Storage-Insider.de recently published an article about Bareos in virtual infrastructures and described Bareos as a backup platform for environments such as VMware, Proxmox, and container-based infrastructures. The full article is worth a look here (in german language).
It provides you a useful overview of Bareos and below we’d like to add more details on how Bareos protects virtual platforms..
Virtual infrastructures have different demands on backup than classic physical environments. In many cases, it is not enough to protect only files and directories. You may need consistent backups of complete virtual machines, efficient incremental jobs, and restore workflows that bring back an entire system when needed. That is why platform-specific backup methods matter.
VMware: backup with snapshots and changed blocks
VMware is one of the clearest examples. As described on our VMware page, Bareos uses the VMware vStorage API, creates a snapshot during backup and uses Changed Block Tracking (CBT) so that only used and changed blocks are transferred. This keeps backups efficient and avoids shutting the VM down.
Bareos can restore back to VMware storage, either by overwriting an existing VM or by recreating the VM with a new name, which means that VMware backup with Bareos is not just file protection. It supports the full VM workflow.
Bareos VMware plugin supports full, differential and incremental backup, and restore of VM disks. It also documents important requirements and limitations, which is useful for production use.
Proxmox: open virtualization with dedicated plugin support
Storage-Insider also points to Proxmox as an important part of the Bareos story in virtual infrastructures. That is relevant because many teams want open virtualization together with a flexible backup platform.
The Proxmox plugin can be used for agentless backups of VM guests and container guests on Proxmox VE. The plugin supports full backups and restoring is possible either into a new Proxmox guest or into a local vzdump dump file for later recovery.
That is exactly the kind of detail that matters in real environments: not only whether there is a plugin, but what it supports today and how restore works in practice.
Beyond classic virtualization: Kubernetes
Virtual infrastructures today often go beyond hypervisors. Many environments also include Kubernetes. On our Kubernetes page, we show an application-aware backup concept where the Bareos File Daemon runs as a sidecar container and protects both application files and database data.
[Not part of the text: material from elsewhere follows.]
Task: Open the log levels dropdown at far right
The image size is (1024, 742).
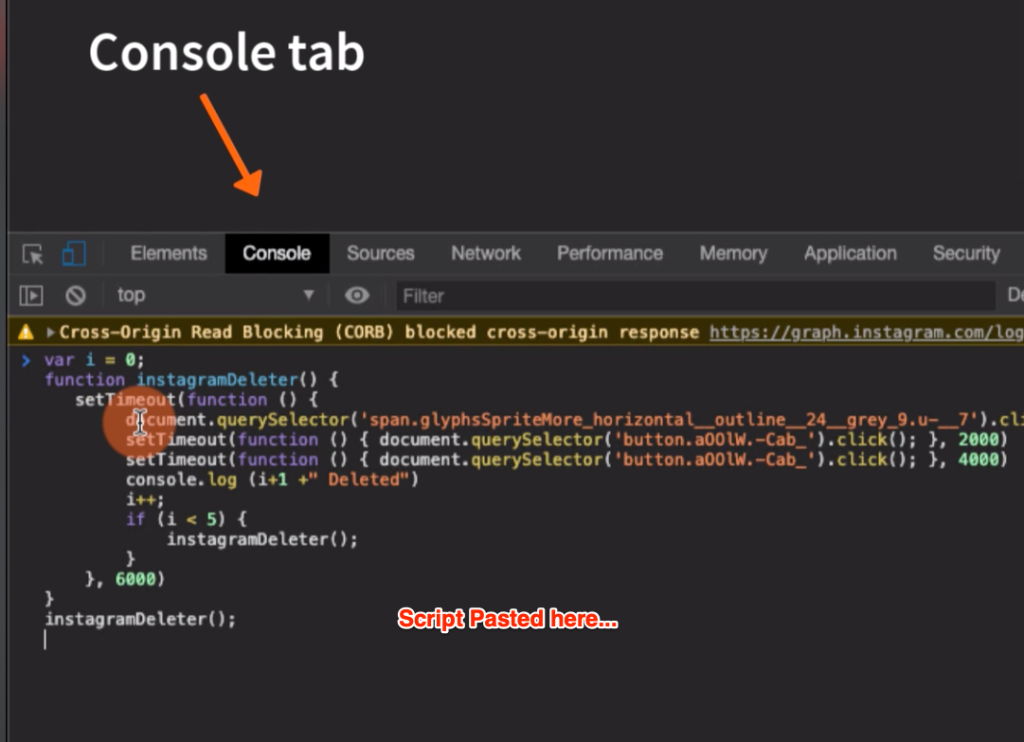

That matters because modern backup is often about protecting the full application state, not only deployment objects or isolated files. In the Kubernetes example, Bareos is used to protect a WordPress application and its MySQL database across multiple pods.
Why plugins matter
One reason Bareos can fit so many environments is its plugin model. Bareos functionality can be extended through plugins for the Director, Storage Daemon, and File Daemon. It also describes the special role of Python plugins, which are used to connect Bareos with environment-specific logic. VMware is one example.
This is important in virtual infrastructures, because VMware, Proxmox, and Kubernetes do not all follow the same backup logic. Bareos can adapt through platform-aware plugins instead of forcing every workload into one model.